PROBLEM TO WORK ON.
Output every record precisely.

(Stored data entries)

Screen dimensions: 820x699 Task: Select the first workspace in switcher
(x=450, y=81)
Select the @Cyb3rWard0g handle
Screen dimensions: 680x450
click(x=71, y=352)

ANSWER TO THIS EXERCISE.
Screen dimensions: 820x699 Task: Select the first workspace in switcher
(x=450, y=81)
Select the @Cyb3rWard0g handle
Screen dimensions: 680x450
click(x=71, y=352)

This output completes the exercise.